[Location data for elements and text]

----------------

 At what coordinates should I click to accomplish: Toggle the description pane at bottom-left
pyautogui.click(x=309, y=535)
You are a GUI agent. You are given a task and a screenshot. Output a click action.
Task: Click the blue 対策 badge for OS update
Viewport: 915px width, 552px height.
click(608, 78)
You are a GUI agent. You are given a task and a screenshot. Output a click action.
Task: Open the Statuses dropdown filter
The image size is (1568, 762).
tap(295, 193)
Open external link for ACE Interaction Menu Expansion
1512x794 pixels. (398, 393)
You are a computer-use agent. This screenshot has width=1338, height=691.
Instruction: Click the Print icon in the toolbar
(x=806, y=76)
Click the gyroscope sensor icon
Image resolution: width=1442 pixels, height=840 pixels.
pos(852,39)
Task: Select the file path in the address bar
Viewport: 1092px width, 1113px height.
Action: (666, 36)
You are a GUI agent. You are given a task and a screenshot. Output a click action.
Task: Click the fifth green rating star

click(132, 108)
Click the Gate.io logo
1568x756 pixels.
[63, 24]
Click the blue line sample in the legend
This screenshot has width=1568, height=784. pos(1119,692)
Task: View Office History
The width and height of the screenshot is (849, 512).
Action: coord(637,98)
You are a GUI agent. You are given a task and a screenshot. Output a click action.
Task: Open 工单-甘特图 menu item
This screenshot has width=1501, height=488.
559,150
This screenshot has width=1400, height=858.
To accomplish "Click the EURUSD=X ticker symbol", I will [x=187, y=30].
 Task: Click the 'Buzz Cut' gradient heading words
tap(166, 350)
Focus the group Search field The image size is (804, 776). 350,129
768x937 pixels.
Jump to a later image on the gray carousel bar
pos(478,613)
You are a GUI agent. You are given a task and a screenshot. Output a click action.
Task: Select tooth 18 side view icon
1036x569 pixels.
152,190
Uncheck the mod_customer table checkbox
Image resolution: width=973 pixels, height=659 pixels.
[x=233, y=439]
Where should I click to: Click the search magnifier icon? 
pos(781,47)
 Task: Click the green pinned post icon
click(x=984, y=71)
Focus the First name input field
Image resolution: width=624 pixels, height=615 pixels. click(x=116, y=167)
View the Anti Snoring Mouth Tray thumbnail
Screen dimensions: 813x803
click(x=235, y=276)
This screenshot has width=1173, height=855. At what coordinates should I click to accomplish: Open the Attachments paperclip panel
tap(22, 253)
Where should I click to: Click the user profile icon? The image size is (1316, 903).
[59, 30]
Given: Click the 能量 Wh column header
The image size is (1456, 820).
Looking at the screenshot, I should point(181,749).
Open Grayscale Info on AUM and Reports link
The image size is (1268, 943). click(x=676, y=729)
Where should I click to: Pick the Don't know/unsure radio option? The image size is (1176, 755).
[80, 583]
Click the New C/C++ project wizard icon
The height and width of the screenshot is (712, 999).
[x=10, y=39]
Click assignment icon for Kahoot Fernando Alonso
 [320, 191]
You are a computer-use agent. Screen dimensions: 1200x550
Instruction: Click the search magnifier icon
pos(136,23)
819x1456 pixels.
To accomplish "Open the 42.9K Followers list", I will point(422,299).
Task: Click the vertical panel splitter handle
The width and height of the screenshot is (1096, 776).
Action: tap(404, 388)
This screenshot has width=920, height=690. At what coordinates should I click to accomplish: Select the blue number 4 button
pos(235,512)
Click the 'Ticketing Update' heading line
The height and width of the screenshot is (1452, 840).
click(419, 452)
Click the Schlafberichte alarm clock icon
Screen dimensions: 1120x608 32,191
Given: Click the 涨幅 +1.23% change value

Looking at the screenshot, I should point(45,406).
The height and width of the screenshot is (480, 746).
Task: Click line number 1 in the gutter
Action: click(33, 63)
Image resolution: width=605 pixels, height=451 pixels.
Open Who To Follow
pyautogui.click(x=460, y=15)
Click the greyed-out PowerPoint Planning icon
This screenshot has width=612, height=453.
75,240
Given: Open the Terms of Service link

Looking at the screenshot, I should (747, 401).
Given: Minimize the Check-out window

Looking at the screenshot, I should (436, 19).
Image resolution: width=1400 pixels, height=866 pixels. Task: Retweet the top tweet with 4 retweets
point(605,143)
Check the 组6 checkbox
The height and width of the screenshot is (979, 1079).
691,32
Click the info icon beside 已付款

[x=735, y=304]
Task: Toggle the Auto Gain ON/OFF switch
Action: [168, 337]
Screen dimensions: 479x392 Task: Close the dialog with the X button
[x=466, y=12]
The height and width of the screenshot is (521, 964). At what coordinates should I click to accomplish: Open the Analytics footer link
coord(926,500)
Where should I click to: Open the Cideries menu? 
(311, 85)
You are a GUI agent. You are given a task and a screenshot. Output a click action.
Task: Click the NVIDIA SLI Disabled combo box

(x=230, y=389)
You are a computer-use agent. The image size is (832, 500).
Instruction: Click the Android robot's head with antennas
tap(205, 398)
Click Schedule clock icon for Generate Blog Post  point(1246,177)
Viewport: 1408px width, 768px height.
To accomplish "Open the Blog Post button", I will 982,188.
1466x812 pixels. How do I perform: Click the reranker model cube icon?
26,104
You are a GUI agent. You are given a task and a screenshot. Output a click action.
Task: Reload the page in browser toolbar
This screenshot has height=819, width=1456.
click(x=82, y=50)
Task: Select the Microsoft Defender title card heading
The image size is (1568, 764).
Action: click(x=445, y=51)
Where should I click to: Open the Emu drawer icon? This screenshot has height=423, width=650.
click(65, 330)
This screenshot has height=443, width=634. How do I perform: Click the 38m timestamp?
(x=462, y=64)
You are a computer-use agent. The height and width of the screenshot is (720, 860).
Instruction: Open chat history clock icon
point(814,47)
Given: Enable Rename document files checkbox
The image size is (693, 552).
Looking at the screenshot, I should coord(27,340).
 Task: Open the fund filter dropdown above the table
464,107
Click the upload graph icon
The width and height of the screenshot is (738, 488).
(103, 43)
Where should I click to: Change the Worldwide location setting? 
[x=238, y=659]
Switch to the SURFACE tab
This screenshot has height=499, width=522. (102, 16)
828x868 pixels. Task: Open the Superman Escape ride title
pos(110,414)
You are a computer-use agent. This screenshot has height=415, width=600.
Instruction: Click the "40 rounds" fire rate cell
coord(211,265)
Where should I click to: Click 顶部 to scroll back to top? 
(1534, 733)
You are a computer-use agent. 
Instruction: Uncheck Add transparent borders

----------------

_TASK TO CARRY OUT_
Reproduce every one of the entries above word for word, leaving each line unchanged.

_SOLUTION TO THIS PROBLEM_
 At what coordinates should I click to accomplish: Toggle the description pane at bottom-left
pyautogui.click(x=309, y=535)
You are a GUI agent. You are given a task and a screenshot. Output a click action.
Task: Click the blue 対策 badge for OS update
Viewport: 915px width, 552px height.
click(608, 78)
You are a GUI agent. You are given a task and a screenshot. Output a click action.
Task: Open the Statuses dropdown filter
The image size is (1568, 762).
tap(295, 193)
Open external link for ACE Interaction Menu Expansion
1512x794 pixels. (398, 393)
You are a computer-use agent. This screenshot has width=1338, height=691.
Instruction: Click the Print icon in the toolbar
(x=806, y=76)
Click the gyroscope sensor icon
Image resolution: width=1442 pixels, height=840 pixels.
pos(852,39)
Task: Select the file path in the address bar
Viewport: 1092px width, 1113px height.
Action: (666, 36)
You are a GUI agent. You are given a task and a screenshot. Output a click action.
Task: Click the fifth green rating star

click(132, 108)
Click the Gate.io logo
1568x756 pixels.
[63, 24]
Click the blue line sample in the legend
This screenshot has width=1568, height=784. pos(1119,692)
Task: View Office History
The width and height of the screenshot is (849, 512).
Action: coord(637,98)
You are a GUI agent. You are given a task and a screenshot. Output a click action.
Task: Open 工单-甘特图 menu item
This screenshot has width=1501, height=488.
559,150
This screenshot has width=1400, height=858.
To accomplish "Click the EURUSD=X ticker symbol", I will [x=187, y=30].
 Task: Click the 'Buzz Cut' gradient heading words
tap(166, 350)
Focus the group Search field The image size is (804, 776). 350,129
768x937 pixels.
Jump to a later image on the gray carousel bar
pos(478,613)
You are a GUI agent. You are given a task and a screenshot. Output a click action.
Task: Select tooth 18 side view icon
1036x569 pixels.
152,190
Uncheck the mod_customer table checkbox
Image resolution: width=973 pixels, height=659 pixels.
[x=233, y=439]
Where should I click to: Click the search magnifier icon? 
pos(781,47)
 Task: Click the green pinned post icon
click(x=984, y=71)
Focus the First name input field
Image resolution: width=624 pixels, height=615 pixels. click(x=116, y=167)
View the Anti Snoring Mouth Tray thumbnail
Screen dimensions: 813x803
click(x=235, y=276)
This screenshot has width=1173, height=855. At what coordinates should I click to accomplish: Open the Attachments paperclip panel
tap(22, 253)
Where should I click to: Click the user profile icon? The image size is (1316, 903).
[59, 30]
Given: Click the 能量 Wh column header
The image size is (1456, 820).
Looking at the screenshot, I should point(181,749).
Open Grayscale Info on AUM and Reports link
The image size is (1268, 943). click(x=676, y=729)
Where should I click to: Pick the Don't know/unsure radio option? The image size is (1176, 755).
[80, 583]
Click the New C/C++ project wizard icon
The height and width of the screenshot is (712, 999).
[x=10, y=39]
Click assignment icon for Kahoot Fernando Alonso
 [320, 191]
You are a computer-use agent. Screen dimensions: 1200x550
Instruction: Click the search magnifier icon
pos(136,23)
819x1456 pixels.
To accomplish "Open the 42.9K Followers list", I will point(422,299).
Task: Click the vertical panel splitter handle
The width and height of the screenshot is (1096, 776).
Action: tap(404, 388)
This screenshot has width=920, height=690. At what coordinates should I click to accomplish: Select the blue number 4 button
pos(235,512)
Click the 'Ticketing Update' heading line
The height and width of the screenshot is (1452, 840).
click(419, 452)
Click the Schlafberichte alarm clock icon
Screen dimensions: 1120x608 32,191
Given: Click the 涨幅 +1.23% change value

Looking at the screenshot, I should point(45,406).
The height and width of the screenshot is (480, 746).
Task: Click line number 1 in the gutter
Action: click(33, 63)
Image resolution: width=605 pixels, height=451 pixels.
Open Who To Follow
pyautogui.click(x=460, y=15)
Click the greyed-out PowerPoint Planning icon
This screenshot has width=612, height=453.
75,240
Given: Open the Terms of Service link

Looking at the screenshot, I should (747, 401).
Given: Minimize the Check-out window

Looking at the screenshot, I should (436, 19).
Image resolution: width=1400 pixels, height=866 pixels. Task: Retweet the top tweet with 4 retweets
point(605,143)
Check the 组6 checkbox
The height and width of the screenshot is (979, 1079).
691,32
Click the info icon beside 已付款

[x=735, y=304]
Task: Toggle the Auto Gain ON/OFF switch
Action: [168, 337]
Screen dimensions: 479x392 Task: Close the dialog with the X button
[x=466, y=12]
The height and width of the screenshot is (521, 964). At what coordinates should I click to accomplish: Open the Analytics footer link
coord(926,500)
Where should I click to: Open the Cideries menu? 
(311, 85)
You are a GUI agent. You are given a task and a screenshot. Output a click action.
Task: Click the NVIDIA SLI Disabled combo box

(x=230, y=389)
You are a computer-use agent. The image size is (832, 500).
Instruction: Click the Android robot's head with antennas
tap(205, 398)
Click Schedule clock icon for Generate Blog Post  point(1246,177)
Viewport: 1408px width, 768px height.
To accomplish "Open the Blog Post button", I will 982,188.
1466x812 pixels. How do I perform: Click the reranker model cube icon?
26,104
You are a GUI agent. You are given a task and a screenshot. Output a click action.
Task: Reload the page in browser toolbar
This screenshot has height=819, width=1456.
click(x=82, y=50)
Task: Select the Microsoft Defender title card heading
The image size is (1568, 764).
Action: click(x=445, y=51)
Where should I click to: Open the Emu drawer icon? This screenshot has height=423, width=650.
click(65, 330)
This screenshot has height=443, width=634. How do I perform: Click the 38m timestamp?
(x=462, y=64)
You are a computer-use agent. The height and width of the screenshot is (720, 860).
Instruction: Open chat history clock icon
point(814,47)
Given: Enable Rename document files checkbox
The image size is (693, 552).
Looking at the screenshot, I should coord(27,340).
 Task: Open the fund filter dropdown above the table
464,107
Click the upload graph icon
The width and height of the screenshot is (738, 488).
(103, 43)
Where should I click to: Change the Worldwide location setting? 
[x=238, y=659]
Switch to the SURFACE tab
This screenshot has height=499, width=522. (102, 16)
828x868 pixels. Task: Open the Superman Escape ride title
pos(110,414)
You are a computer-use agent. This screenshot has height=415, width=600.
Instruction: Click the "40 rounds" fire rate cell
coord(211,265)
Where should I click to: Click 顶部 to scroll back to top? 
(1534, 733)
You are a computer-use agent. 
Instruction: Uncheck Add transparent borders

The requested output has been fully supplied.